▶ **WRITTEN INSTRUCTION A**:
Rewrite the rows as a numbered list with blank lines omitted, starting at the row that contains "Televizoare negre (34, 2488)" and ending after the row that contains "Mármol blanco Lvt Dry Back (759, 1351)".

▶ **SOURCE**:
Sweder van Wijnbergen is a Senior Economist at the World Bank and a
Research Fellow in the Centre's International Macroeconomics and
International Trade programmes. His research has included the analysis
of fiscal, monetary and trade policies and the effects of oil price
shocks. He is the author of an article in Issue No. 1 of Economic
Policy, on North-South macroeconomic interdependence, and is
co-editor with J Peter Neary of the CEPR volume Natural Resources and
the Macroeconomy. The lunchtime meeting at which he spoke was
sponsored by the German Marshall Fund of the United States. The opinions
expressed by Dr van Wijnbergen were his own, however, and not those of
the World Bank, the German Marshall Fund or of CEPR, which takes no
institutional policy positions.
Wage and price controls are the most controversial aspect of the
three 'heterodox' programmes, van Wijnbergen noted. Before freezing
prices, both Argentina and Israel made major adjustments in public
sector prices and subsidies, and announced that they would gradually
release the price controls. In Brazil, the price freeze was announced
for an indefinite period. The use of price controls distinguishes these
packages from other attempts to end hyperinflation, such as those in
Germany in the 1920s and Bolivia in 1985.
The heterodox countries adopted very different wages policies, however.
In Brazil, nominal wage adjustments before the imposition of the freeze
actually raised real wages, and attempts to lower real wages in
Argentina were unsuccessful. But the Israeli experience was quite
different, and very unusual (see the article by CEPR Research Fellow
Michael Bruno in Issue No. 2 of Economic Policy). After the
stabilization plan was announced, a temporary real wage cut was
negotiated with the powerful Histadrut labour movement, designed to
avoid 'distress' lay-offs by enterprises with temporary liquidity
problems. This had important macroeconomic effects: real wages fell by
18% over the second half of 1985, but by March 1986 they had, as
intended, recovered all but 3% of their average value in the first half
of 1985.
The heterodox countries chose to adopt a fixed exchange rate
against the dollar, whereas previously they had adjusted their exchange
rate in line with the difference between foreign and domestic inflation
rates. The subsequent slide of the dollar against other major currencies
and the fall in the price of oil provided the heterodox countries with
the windfall of improved competitiveness. In Argentina this helped to
offset a disappointing inflation performance immediately after the
plan's introduction. Recently, both Argentina and Brazil have had to
abandon fixed exchange rates in favour of policies which maintain export
competitiveness.
Monetary policy and the behaviour of interest rates varied
significantly among the four countries. Neither Brazil nor Israel
committed itself to a strict money growth rule, and real rates of
interest did not increase significantly from their already high levels.
The Argentinian government, however, gave an undertaking not to finance
the public sector by printing money. Accordingly, the short-term
behaviour of real interest rates, investment, and output was very
different in Argentina: real interest rates rose significantly, and the
output costs of the anti-inflation programme seem to have been higher,
although relatively short- lived. Van Wijnbergen's personal view was
that such money supply restrictions might be unnecessary or
counter-productive in anti- inflation programmes, because when inflation
falls dramatically it is natural that the real demand for money balances
should increase.

▶ **MATERIAL**:
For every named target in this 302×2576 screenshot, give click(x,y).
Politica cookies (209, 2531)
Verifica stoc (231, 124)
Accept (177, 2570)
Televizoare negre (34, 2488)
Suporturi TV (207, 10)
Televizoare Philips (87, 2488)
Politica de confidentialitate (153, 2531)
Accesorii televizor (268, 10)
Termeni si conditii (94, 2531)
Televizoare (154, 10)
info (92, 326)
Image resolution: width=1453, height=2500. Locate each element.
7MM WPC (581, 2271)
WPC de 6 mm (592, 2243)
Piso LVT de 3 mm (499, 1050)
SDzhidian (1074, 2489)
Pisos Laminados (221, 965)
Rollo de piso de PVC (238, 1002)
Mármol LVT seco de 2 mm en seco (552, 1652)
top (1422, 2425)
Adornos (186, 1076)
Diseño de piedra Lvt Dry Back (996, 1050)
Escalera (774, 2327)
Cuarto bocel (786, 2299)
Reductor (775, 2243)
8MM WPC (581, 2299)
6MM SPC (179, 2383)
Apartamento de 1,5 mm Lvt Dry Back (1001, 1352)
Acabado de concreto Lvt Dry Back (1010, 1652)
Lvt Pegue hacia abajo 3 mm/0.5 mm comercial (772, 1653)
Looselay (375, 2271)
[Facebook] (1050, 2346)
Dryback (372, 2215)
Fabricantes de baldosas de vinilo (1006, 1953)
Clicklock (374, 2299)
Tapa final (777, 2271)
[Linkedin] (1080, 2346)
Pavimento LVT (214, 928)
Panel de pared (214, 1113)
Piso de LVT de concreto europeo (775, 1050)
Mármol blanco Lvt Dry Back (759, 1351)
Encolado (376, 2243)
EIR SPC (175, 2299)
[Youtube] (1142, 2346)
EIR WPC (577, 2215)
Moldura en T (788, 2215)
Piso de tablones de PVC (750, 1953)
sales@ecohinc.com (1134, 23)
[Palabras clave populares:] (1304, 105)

▶ **WRITTEN INSTRUCTION B**:
Change "windfall" to "bonus" in the passage on the anti-inflation programmes, starting at the words "The heterodox countries chose" and ending after "already high levels.", and give that stretch of the passage again.

▶ **CORRECT ANSWER A**:
1. Televizoare negre (34, 2488)
2. Suporturi TV (207, 10)
3. Televizoare Philips (87, 2488)
4. Politica de confidentialitate (153, 2531)
5. Accesorii televizor (268, 10)
6. Termeni si conditii (94, 2531)
7. Televizoare (154, 10)
8. info (92, 326)
9. Image resolution: width=1453, height=2500. Locate each element.
10. 7MM WPC (581, 2271)
11. WPC de 6 mm (592, 2243)
12. Piso LVT de 3 mm (499, 1050)
13. SDzhidian (1074, 2489)
14. Pisos Laminados (221, 965)
15. Rollo de piso de PVC (238, 1002)
16. Mármol LVT seco de 2 mm en seco (552, 1652)
17. top (1422, 2425)
18. Adornos (186, 1076)
19. Diseño de piedra Lvt Dry Back (996, 1050)
20. Escalera (774, 2327)
21. Cuarto bocel (786, 2299)
22. Reductor (775, 2243)
23. 8MM WPC (581, 2299)
24. 6MM SPC (179, 2383)
25. Apartamento de 1,5 mm Lvt Dry Back (1001, 1352)
26. Acabado de concreto Lvt Dry Back (1010, 1652)
27. Lvt Pegue hacia abajo 3 mm/0.5 mm comercial (772, 1653)
28. Looselay (375, 2271)
29. [Facebook] (1050, 2346)
30. Dryback (372, 2215)
31. Fabricantes de baldosas de vinilo (1006, 1953)
32. Clicklock (374, 2299)
33. Tapa final (777, 2271)
34. [Linkedin] (1080, 2346)
35. Pavimento LVT (214, 928)
36. Panel de pared (214, 1113)
37. Piso de LVT de concreto europeo (775, 1050)
38. Mármol blanco Lvt Dry Back (759, 1351)

▶ **CORRECT ANSWER B**:
The heterodox countries chose to adopt a fixed exchange rate
against the dollar, whereas previously they had adjusted their exchange
rate in line with the difference between foreign and domestic inflation
rates. The subsequent slide of the dollar against other major currencies
and the fall in the price of oil provided the heterodox countries with
the bonus of improved competitiveness. In Argentina this helped to
offset a disappointing inflation performance immediately after the
plan's introduction. Recently, both Argentina and Brazil have had to
abandon fixed exchange rates in favour of policies which maintain export
competitiveness.
Monetary policy and the behaviour of interest rates varied
significantly among the four countries. Neither Brazil nor Israel
committed itself to a strict money growth rule, and real rates of
interest did not increase significantly from their already high levels.